Mar 8, 2014 | Livres et carnets, Sur les portulans |
Difficile, vu de loin, de prôner la démocratie à tout prix. Difficile aussi de vouloir un retour en arrière, quoi qu’il en coûte. Mais la modernité est passée en Inde et a fait ses ravages. Court extrait du livre de William Dalrymple, L’âge de Kali, où il ne peut faire que constater que les temps changent et que les processus de modernisation ne sont pas forcément aussi profitables aux plus petits et que les dégâts, une fois ceux-ci opérés, sont impossibles à effacer…
— Avant, on se sentait bien protégé. Aujourd’hui, il y a trop de concurrence.
— Si l’on n’écrase pas quelqu’un, on ne peut pas monter.
Les deux vieillards se regardèrent avec tristesse.
— Vous ne pouvez pas imaginer la splendeur et la richesse de cette époque-là, dit Vanmala en rompant ce moment de silence. Si je vous en parlais, vous croiriez que je vous raconte des histoires.
— A l’époque, tout serdar avait quinze chevaux et un éléphant, précisa le commandant. Mais maintenant, on ne peut même pas s’offrir un âne.
— Les serdars ne sont pas les seuls à être nostalgiques, fit remarquer Vanmala.
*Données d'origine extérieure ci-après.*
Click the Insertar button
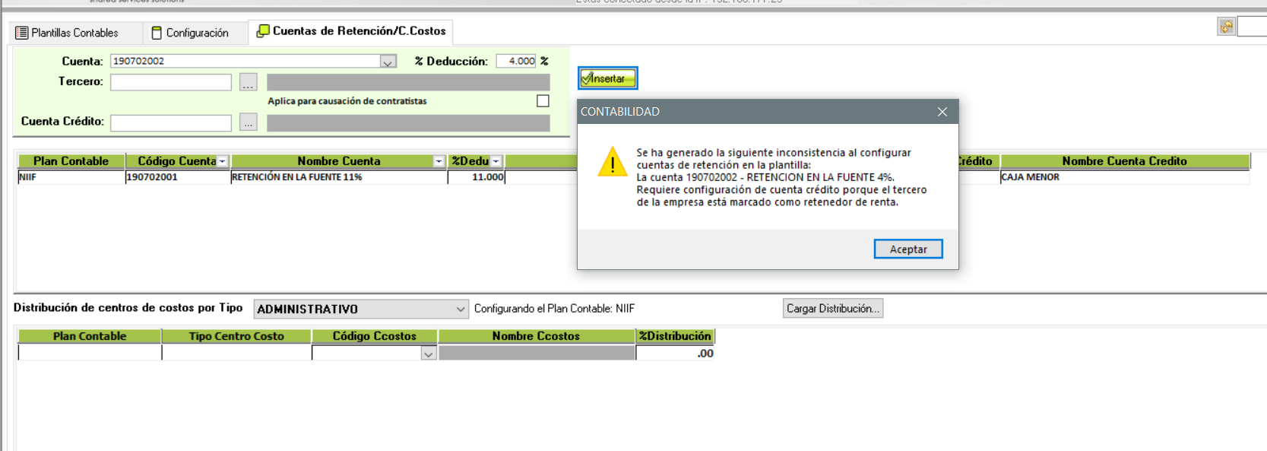Viewport: 1267px width, 451px height. (x=607, y=78)
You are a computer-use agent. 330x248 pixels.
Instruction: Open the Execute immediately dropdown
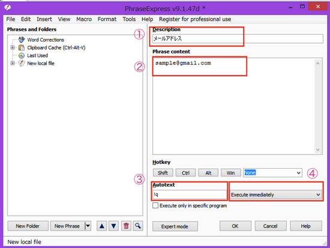[x=276, y=195]
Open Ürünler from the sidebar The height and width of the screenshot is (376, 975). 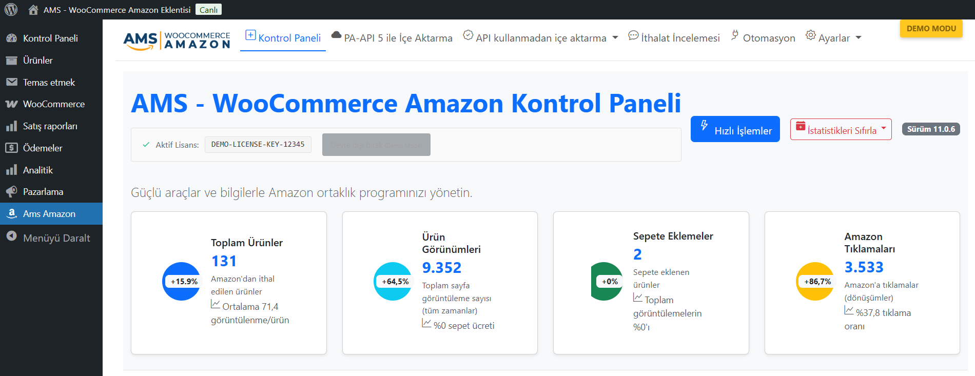(x=38, y=60)
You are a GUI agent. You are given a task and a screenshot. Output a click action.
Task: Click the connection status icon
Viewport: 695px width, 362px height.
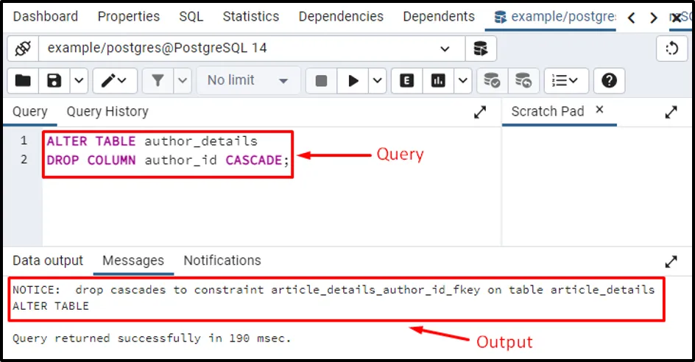point(23,49)
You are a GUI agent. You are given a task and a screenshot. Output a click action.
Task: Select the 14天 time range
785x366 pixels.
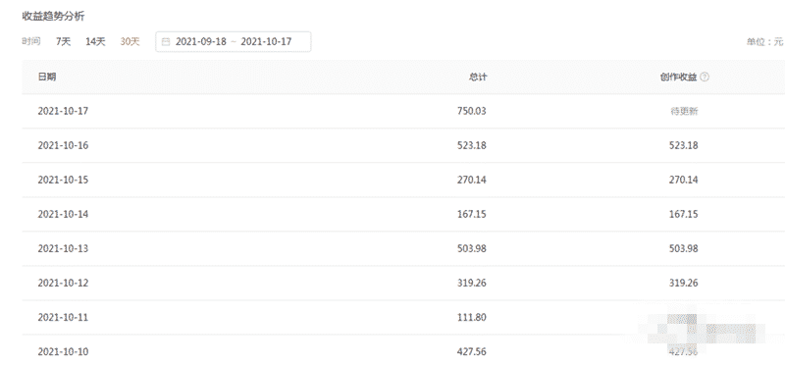coord(95,41)
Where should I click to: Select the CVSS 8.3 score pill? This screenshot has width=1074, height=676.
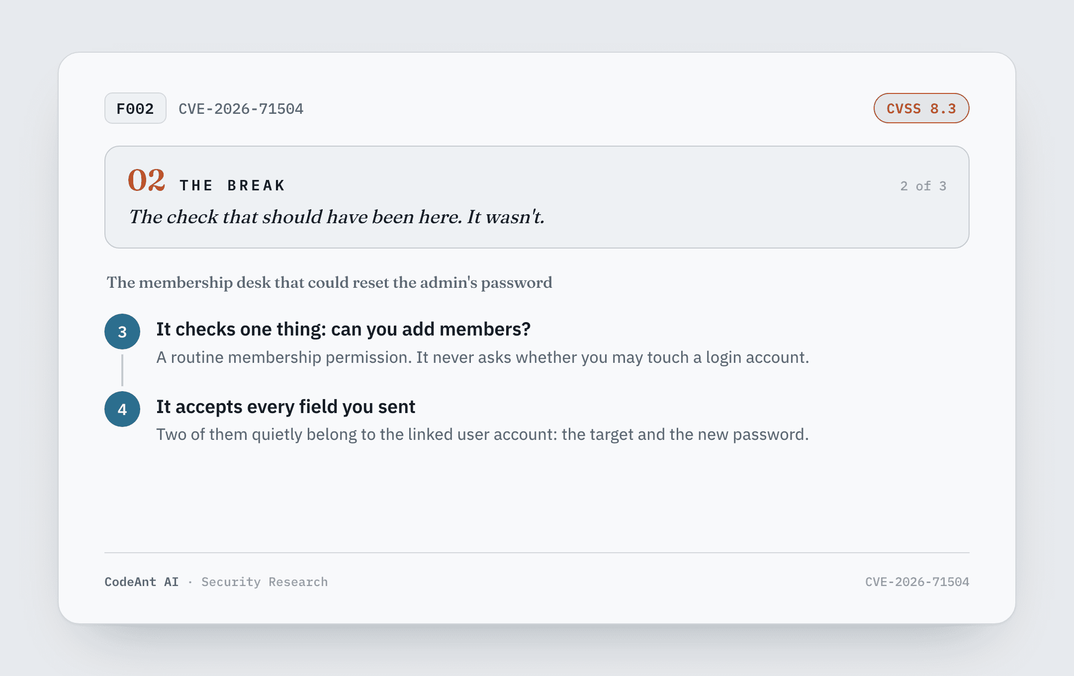[x=921, y=108]
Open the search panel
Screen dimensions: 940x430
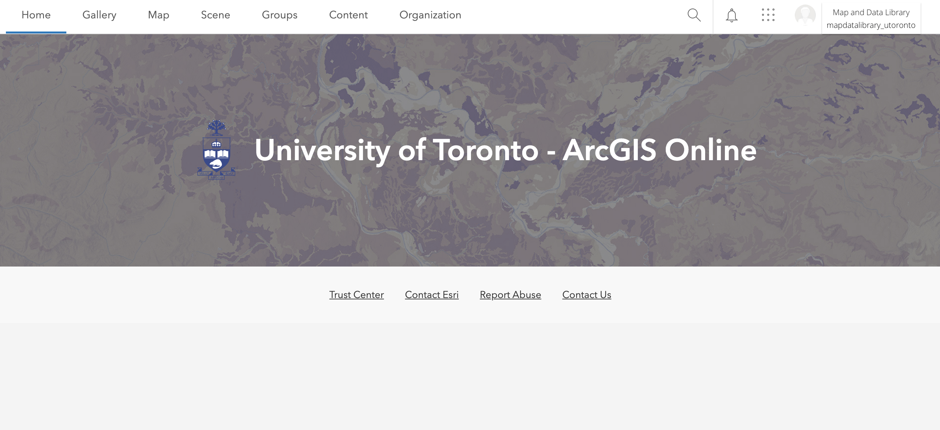pyautogui.click(x=694, y=15)
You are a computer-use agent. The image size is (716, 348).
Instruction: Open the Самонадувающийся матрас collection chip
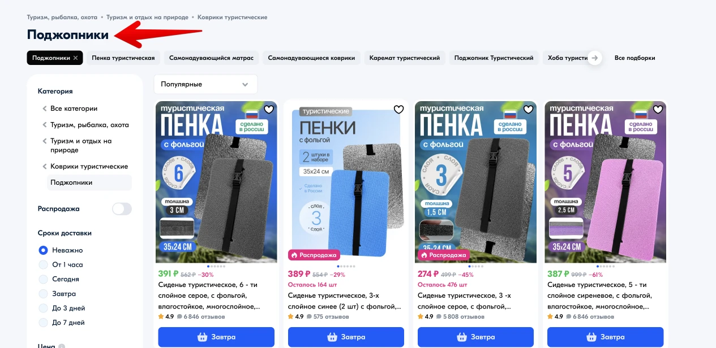212,58
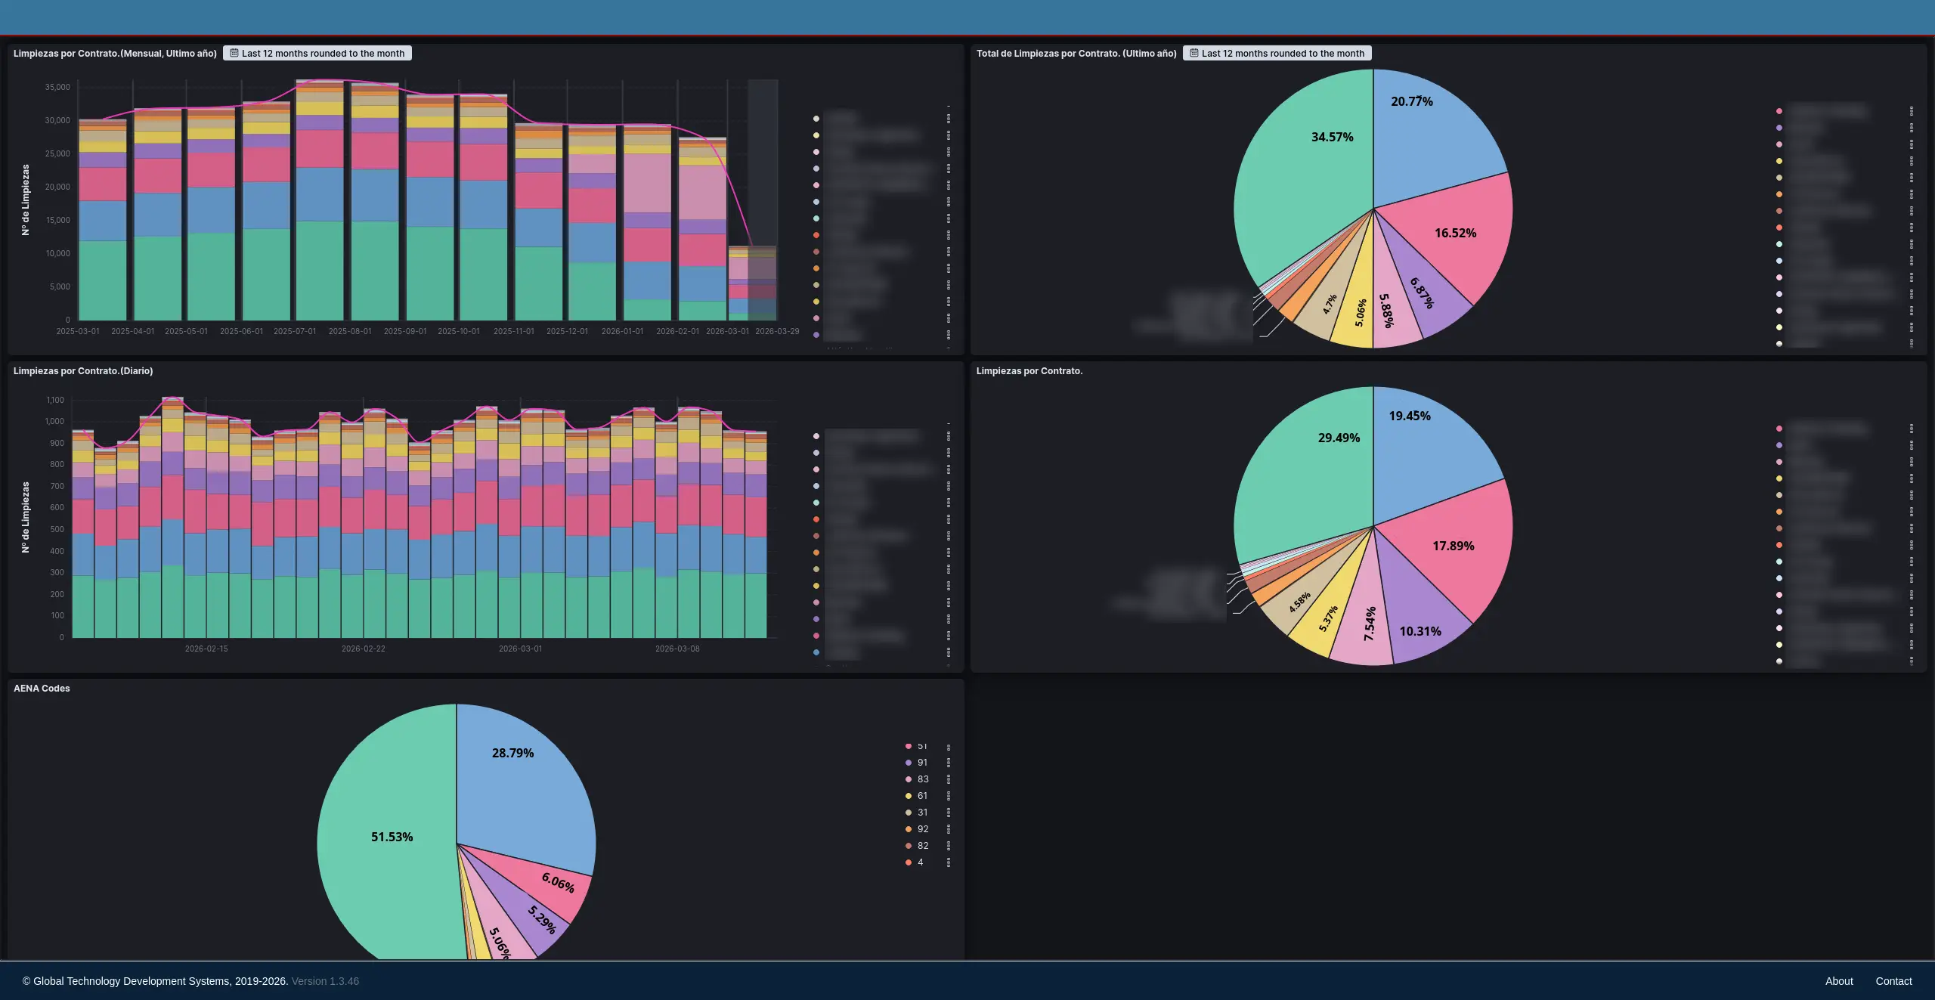Expand the options dropdown for legend 61
The width and height of the screenshot is (1935, 1000).
949,796
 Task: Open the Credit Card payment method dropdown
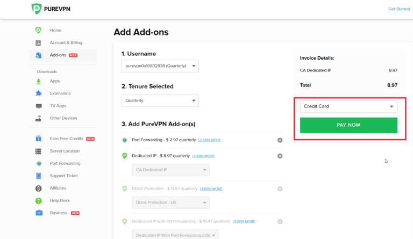[x=348, y=106]
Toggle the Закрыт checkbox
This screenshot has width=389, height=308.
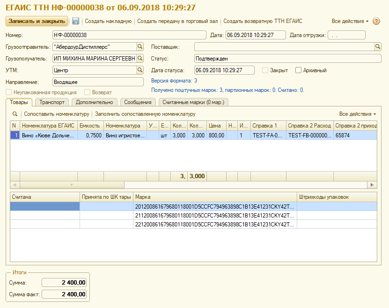pos(265,70)
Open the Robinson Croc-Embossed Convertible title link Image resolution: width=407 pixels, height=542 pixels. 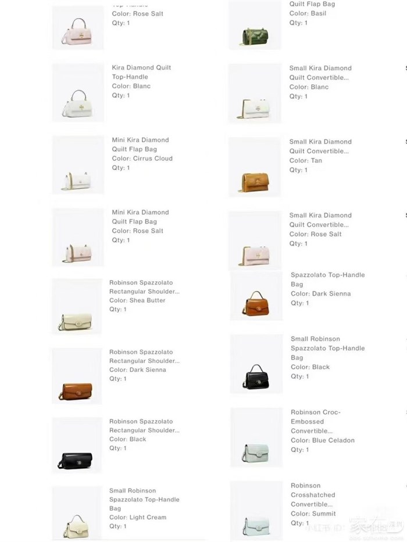[315, 422]
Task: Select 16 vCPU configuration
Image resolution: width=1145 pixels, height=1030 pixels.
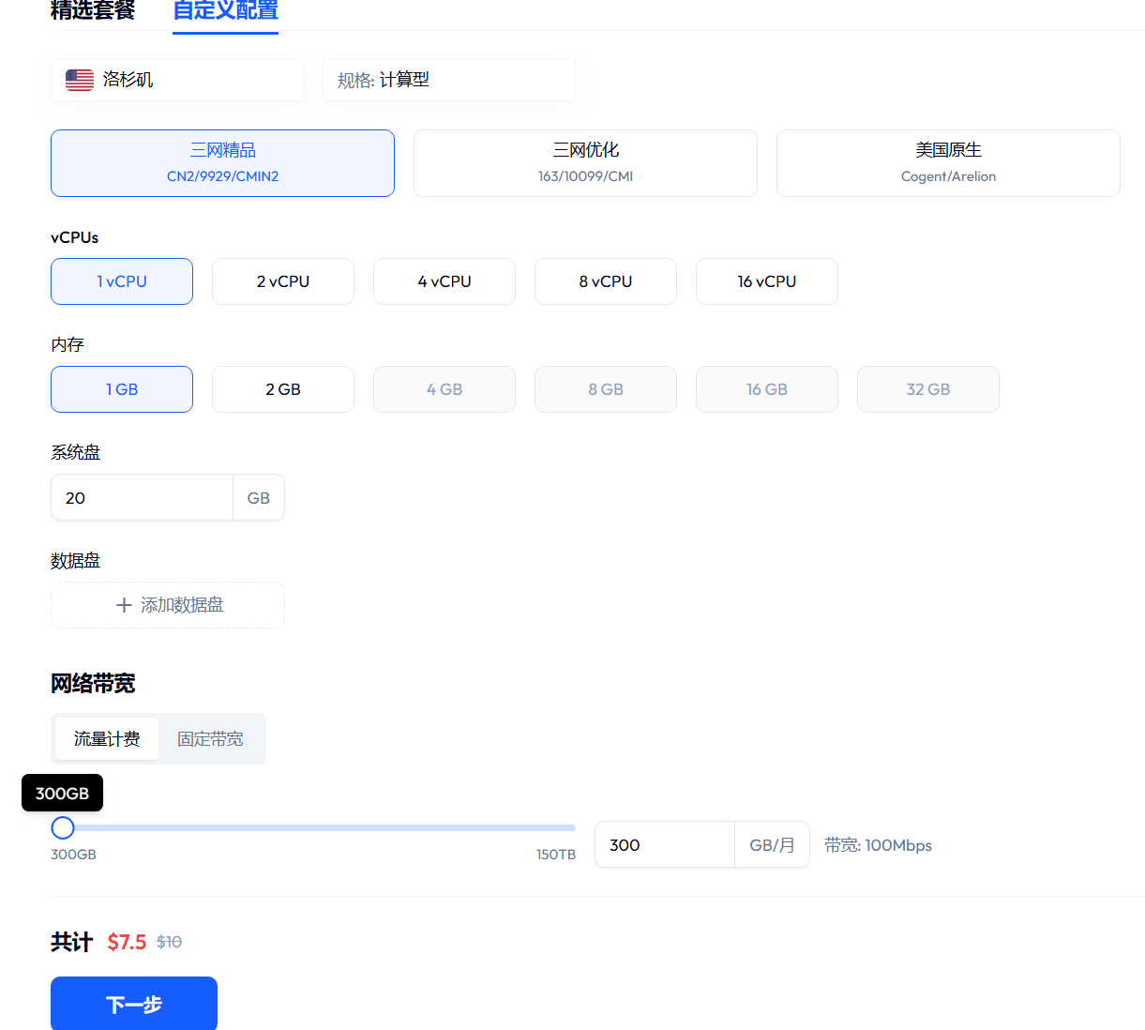Action: [x=767, y=281]
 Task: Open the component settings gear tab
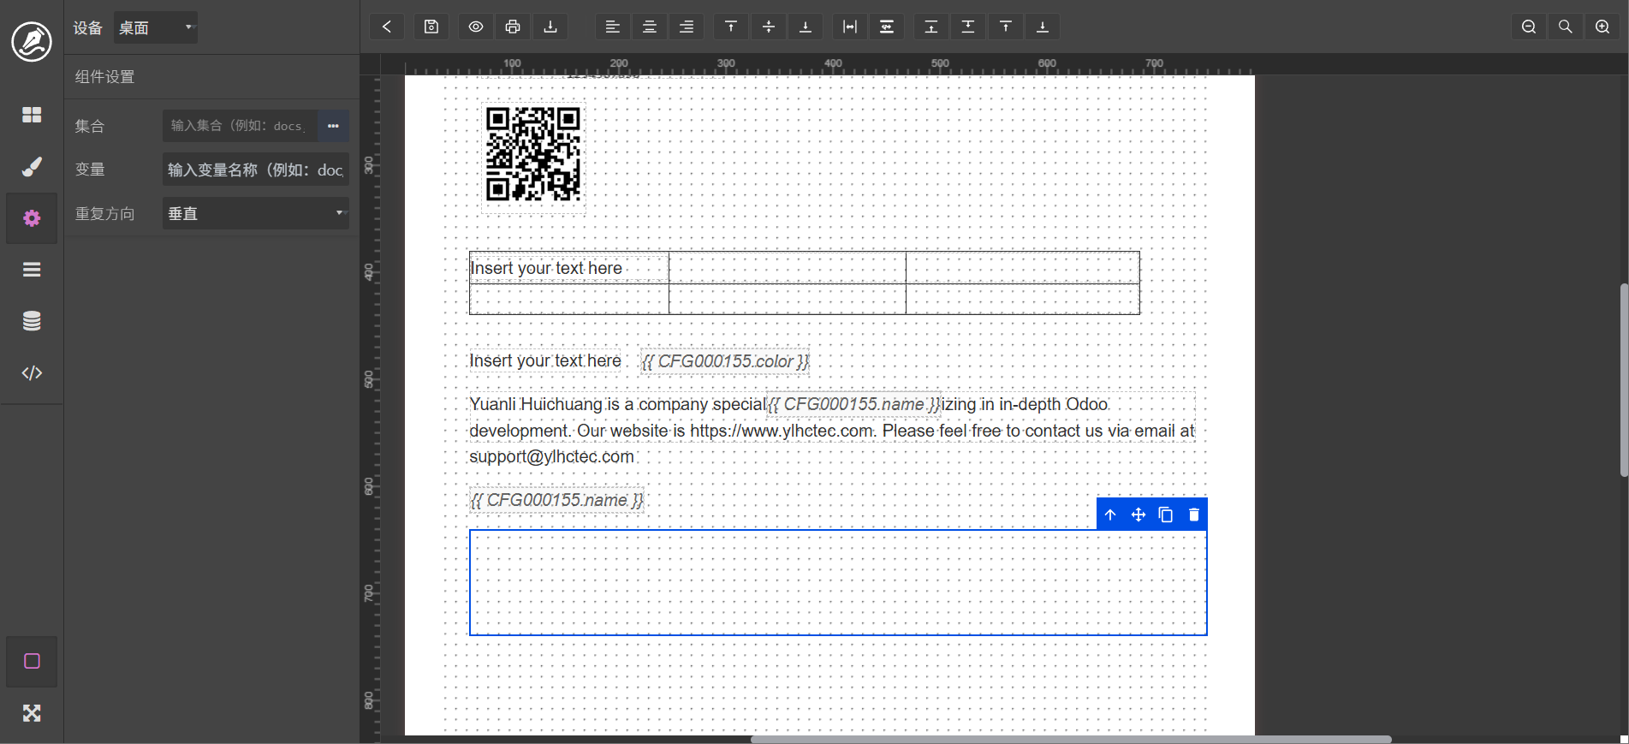(32, 218)
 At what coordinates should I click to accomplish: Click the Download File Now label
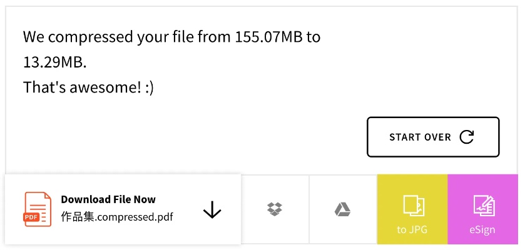[x=108, y=199]
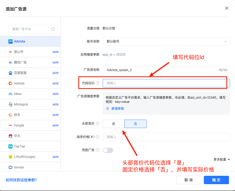Viewport: 235px width, 191px height.
Task: Open the 如何找到这些参数 help link
Action: 21,180

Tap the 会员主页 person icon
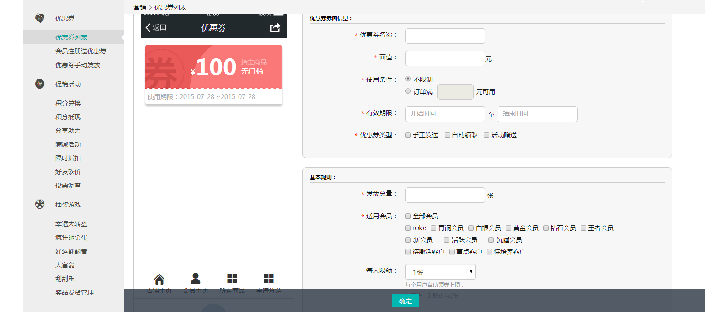tap(196, 279)
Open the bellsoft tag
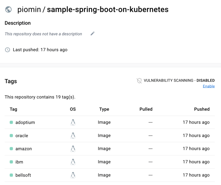The image size is (221, 185). click(23, 175)
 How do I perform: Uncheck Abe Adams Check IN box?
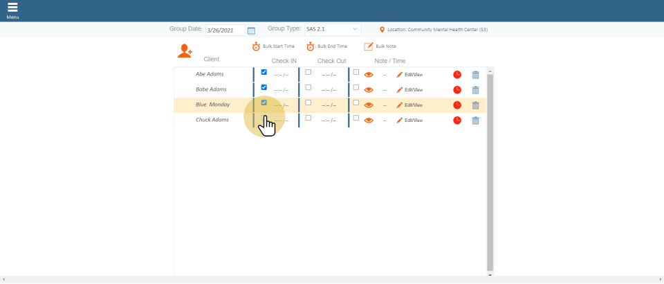[264, 72]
Toute la population regrette l’ancien temps. C’est pourquoi la rajmata — et tous les Scindia — sont encore tellement aimés du peuple. Si l’un des membres de la famille se présente aux élections, tout le monde vote pour lui.
— Mais pourquoi ? demandai-je. Les gens ne préfèrent donc pas la démocratie ?
— Non, répondirent les Pawar à l’unisson.
— Absolument pas, renchérit le commandant.
— Vous comprenez, en ce temps-là, il n’y avait pas de corruption, expliqua le général. Les maharajahs se consacraient vraiment à l’administration de leur domaine. Tout était bien géré.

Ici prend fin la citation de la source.